* Task brief *
Extract the listing in its entirety, keeping each line identical to the original.

* Data provided *
---

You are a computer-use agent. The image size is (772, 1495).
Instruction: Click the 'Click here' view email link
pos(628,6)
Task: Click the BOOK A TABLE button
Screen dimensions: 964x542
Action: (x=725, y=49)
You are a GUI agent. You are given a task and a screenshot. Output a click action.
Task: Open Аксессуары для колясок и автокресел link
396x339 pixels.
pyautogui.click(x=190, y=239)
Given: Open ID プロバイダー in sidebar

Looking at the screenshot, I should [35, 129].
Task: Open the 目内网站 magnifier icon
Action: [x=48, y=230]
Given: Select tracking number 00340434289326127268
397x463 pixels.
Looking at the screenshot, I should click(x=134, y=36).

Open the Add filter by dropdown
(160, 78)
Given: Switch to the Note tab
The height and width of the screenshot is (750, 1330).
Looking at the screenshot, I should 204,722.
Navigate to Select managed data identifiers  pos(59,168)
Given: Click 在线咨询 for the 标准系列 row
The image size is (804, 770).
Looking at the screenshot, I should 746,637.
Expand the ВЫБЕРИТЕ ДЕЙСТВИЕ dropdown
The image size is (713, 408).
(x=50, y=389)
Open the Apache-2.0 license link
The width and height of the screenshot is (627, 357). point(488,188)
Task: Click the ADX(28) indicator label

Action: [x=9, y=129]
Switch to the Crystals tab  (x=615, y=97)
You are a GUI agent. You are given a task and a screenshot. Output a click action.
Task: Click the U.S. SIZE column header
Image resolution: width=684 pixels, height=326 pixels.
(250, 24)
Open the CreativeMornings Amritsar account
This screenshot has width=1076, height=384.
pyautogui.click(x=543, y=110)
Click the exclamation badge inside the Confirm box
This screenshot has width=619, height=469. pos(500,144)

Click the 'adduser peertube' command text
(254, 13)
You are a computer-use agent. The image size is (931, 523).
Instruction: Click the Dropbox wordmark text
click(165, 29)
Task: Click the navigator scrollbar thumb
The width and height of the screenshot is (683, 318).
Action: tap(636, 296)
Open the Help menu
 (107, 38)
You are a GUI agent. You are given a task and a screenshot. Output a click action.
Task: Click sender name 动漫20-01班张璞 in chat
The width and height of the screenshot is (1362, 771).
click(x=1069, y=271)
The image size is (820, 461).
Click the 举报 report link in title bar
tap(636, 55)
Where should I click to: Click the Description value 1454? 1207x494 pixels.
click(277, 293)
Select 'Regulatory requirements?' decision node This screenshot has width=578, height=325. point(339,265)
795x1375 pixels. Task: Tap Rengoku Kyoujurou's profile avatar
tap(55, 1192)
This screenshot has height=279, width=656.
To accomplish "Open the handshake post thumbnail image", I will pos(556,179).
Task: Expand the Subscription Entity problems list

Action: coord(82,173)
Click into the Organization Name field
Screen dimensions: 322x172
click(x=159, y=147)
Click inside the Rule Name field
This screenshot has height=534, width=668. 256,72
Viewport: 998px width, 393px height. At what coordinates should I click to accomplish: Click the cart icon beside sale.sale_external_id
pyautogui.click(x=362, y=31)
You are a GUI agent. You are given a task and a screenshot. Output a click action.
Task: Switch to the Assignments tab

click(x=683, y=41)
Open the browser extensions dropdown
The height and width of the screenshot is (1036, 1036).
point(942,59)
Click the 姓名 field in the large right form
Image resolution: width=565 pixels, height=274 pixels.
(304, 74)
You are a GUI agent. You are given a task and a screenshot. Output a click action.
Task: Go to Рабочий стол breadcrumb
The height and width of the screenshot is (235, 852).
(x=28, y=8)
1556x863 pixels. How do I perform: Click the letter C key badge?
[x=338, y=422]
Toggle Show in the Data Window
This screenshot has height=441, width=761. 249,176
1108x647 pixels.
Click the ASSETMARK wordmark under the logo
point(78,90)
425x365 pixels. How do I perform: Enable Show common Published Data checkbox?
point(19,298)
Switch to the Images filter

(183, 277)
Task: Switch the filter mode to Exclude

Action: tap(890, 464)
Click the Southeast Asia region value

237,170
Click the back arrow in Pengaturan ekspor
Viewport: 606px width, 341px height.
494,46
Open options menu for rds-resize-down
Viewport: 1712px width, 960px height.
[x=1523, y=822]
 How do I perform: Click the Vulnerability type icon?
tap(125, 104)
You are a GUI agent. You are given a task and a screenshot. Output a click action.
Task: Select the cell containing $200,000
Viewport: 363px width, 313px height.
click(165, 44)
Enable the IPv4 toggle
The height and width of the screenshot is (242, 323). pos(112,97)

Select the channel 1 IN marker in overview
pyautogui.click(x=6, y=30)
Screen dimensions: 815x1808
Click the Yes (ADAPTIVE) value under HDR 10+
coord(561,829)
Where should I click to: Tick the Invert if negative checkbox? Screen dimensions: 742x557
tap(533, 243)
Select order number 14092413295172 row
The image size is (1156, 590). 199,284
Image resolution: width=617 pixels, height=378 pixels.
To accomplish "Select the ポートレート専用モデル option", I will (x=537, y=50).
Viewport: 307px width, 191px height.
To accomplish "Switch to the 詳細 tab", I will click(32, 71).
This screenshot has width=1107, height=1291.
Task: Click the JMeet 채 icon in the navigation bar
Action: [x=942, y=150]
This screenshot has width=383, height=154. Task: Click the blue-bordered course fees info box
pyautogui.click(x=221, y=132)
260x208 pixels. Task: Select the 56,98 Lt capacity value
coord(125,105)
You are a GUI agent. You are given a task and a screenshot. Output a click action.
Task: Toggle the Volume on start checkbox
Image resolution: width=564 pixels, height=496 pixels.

---

* Completed task *
You are a computer-use agent. The image size is (772, 1495).
Instruction: Click the 'Click here' view email link
pos(628,6)
Task: Click the BOOK A TABLE button
Screen dimensions: 964x542
Action: (x=725, y=49)
You are a GUI agent. You are given a task and a screenshot. Output a click action.
Task: Open Аксессуары для колясок и автокресел link
396x339 pixels.
pyautogui.click(x=190, y=239)
Given: Open ID プロバイダー in sidebar

Looking at the screenshot, I should [35, 129].
Task: Open the 目内网站 magnifier icon
Action: [x=48, y=230]
Given: Select tracking number 00340434289326127268
397x463 pixels.
Looking at the screenshot, I should click(x=134, y=36).

Open the Add filter by dropdown
(160, 78)
Given: Switch to the Note tab
The height and width of the screenshot is (750, 1330).
Looking at the screenshot, I should 204,722.
Navigate to Select managed data identifiers  pos(59,168)
Given: Click 在线咨询 for the 标准系列 row
The image size is (804, 770).
Looking at the screenshot, I should 746,637.
Expand the ВЫБЕРИТЕ ДЕЙСТВИЕ dropdown
The image size is (713, 408).
(x=50, y=389)
Open the Apache-2.0 license link
The width and height of the screenshot is (627, 357). point(488,188)
Task: Click the ADX(28) indicator label

Action: [x=9, y=129]
Switch to the Crystals tab  (x=615, y=97)
You are a GUI agent. You are given a task and a screenshot. Output a click action.
Task: Click the U.S. SIZE column header
Image resolution: width=684 pixels, height=326 pixels.
(250, 24)
Open the CreativeMornings Amritsar account
This screenshot has width=1076, height=384.
pyautogui.click(x=543, y=110)
Click the exclamation badge inside the Confirm box
This screenshot has width=619, height=469. pos(500,144)

Click the 'adduser peertube' command text
(254, 13)
You are a computer-use agent. The image size is (931, 523).
Instruction: Click the Dropbox wordmark text
click(165, 29)
Task: Click the navigator scrollbar thumb
The width and height of the screenshot is (683, 318).
Action: tap(636, 296)
Open the Help menu
 (107, 38)
You are a GUI agent. You are given a task and a screenshot. Output a click action.
Task: Click sender name 动漫20-01班张璞 in chat
The width and height of the screenshot is (1362, 771).
click(x=1069, y=271)
The image size is (820, 461).
Click the 举报 report link in title bar
tap(636, 55)
Where should I click to: Click the Description value 1454? 1207x494 pixels.
click(277, 293)
Select 'Regulatory requirements?' decision node This screenshot has width=578, height=325. point(339,265)
795x1375 pixels. Task: Tap Rengoku Kyoujurou's profile avatar
tap(55, 1192)
This screenshot has height=279, width=656.
To accomplish "Open the handshake post thumbnail image", I will pos(556,179).
Task: Expand the Subscription Entity problems list

Action: coord(82,173)
Click into the Organization Name field
Screen dimensions: 322x172
click(x=159, y=147)
Click inside the Rule Name field
This screenshot has height=534, width=668. 256,72
Viewport: 998px width, 393px height. At what coordinates should I click to accomplish: Click the cart icon beside sale.sale_external_id
pyautogui.click(x=362, y=31)
You are a GUI agent. You are given a task and a screenshot. Output a click action.
Task: Switch to the Assignments tab

click(x=683, y=41)
Open the browser extensions dropdown
The height and width of the screenshot is (1036, 1036).
point(942,59)
Click the 姓名 field in the large right form
Image resolution: width=565 pixels, height=274 pixels.
(304, 74)
You are a GUI agent. You are given a task and a screenshot. Output a click action.
Task: Go to Рабочий стол breadcrumb
The height and width of the screenshot is (235, 852).
(x=28, y=8)
1556x863 pixels. How do I perform: Click the letter C key badge?
[x=338, y=422]
Toggle Show in the Data Window
This screenshot has height=441, width=761. 249,176
1108x647 pixels.
Click the ASSETMARK wordmark under the logo
point(78,90)
425x365 pixels. How do I perform: Enable Show common Published Data checkbox?
point(19,298)
Switch to the Images filter

(183, 277)
Task: Switch the filter mode to Exclude

Action: tap(890, 464)
Click the Southeast Asia region value

237,170
Click the back arrow in Pengaturan ekspor
Viewport: 606px width, 341px height.
494,46
Open options menu for rds-resize-down
Viewport: 1712px width, 960px height.
[x=1523, y=822]
 How do I perform: Click the Vulnerability type icon?
tap(125, 104)
You are a GUI agent. You are given a task and a screenshot. Output a click action.
Task: Select the cell containing $200,000
Viewport: 363px width, 313px height.
click(165, 44)
Enable the IPv4 toggle
The height and width of the screenshot is (242, 323). pos(112,97)

Select the channel 1 IN marker in overview
pyautogui.click(x=6, y=30)
Screen dimensions: 815x1808
Click the Yes (ADAPTIVE) value under HDR 10+
coord(561,829)
Where should I click to: Tick the Invert if negative checkbox? Screen dimensions: 742x557
tap(533, 243)
Select order number 14092413295172 row
The image size is (1156, 590). 199,284
Image resolution: width=617 pixels, height=378 pixels.
To accomplish "Select the ポートレート専用モデル option", I will (x=537, y=50).
Viewport: 307px width, 191px height.
To accomplish "Switch to the 詳細 tab", I will click(32, 71).
This screenshot has width=1107, height=1291.
Task: Click the JMeet 채 icon in the navigation bar
Action: [x=942, y=150]
This screenshot has width=383, height=154. Task: Click the blue-bordered course fees info box
pyautogui.click(x=221, y=132)
260x208 pixels. Task: Select the 56,98 Lt capacity value
coord(125,105)
You are a GUI agent. You are given a task and a screenshot. Output a click action.
Task: Toggle the Volume on start checkbox
Image resolution: width=564 pixels, height=496 pixels.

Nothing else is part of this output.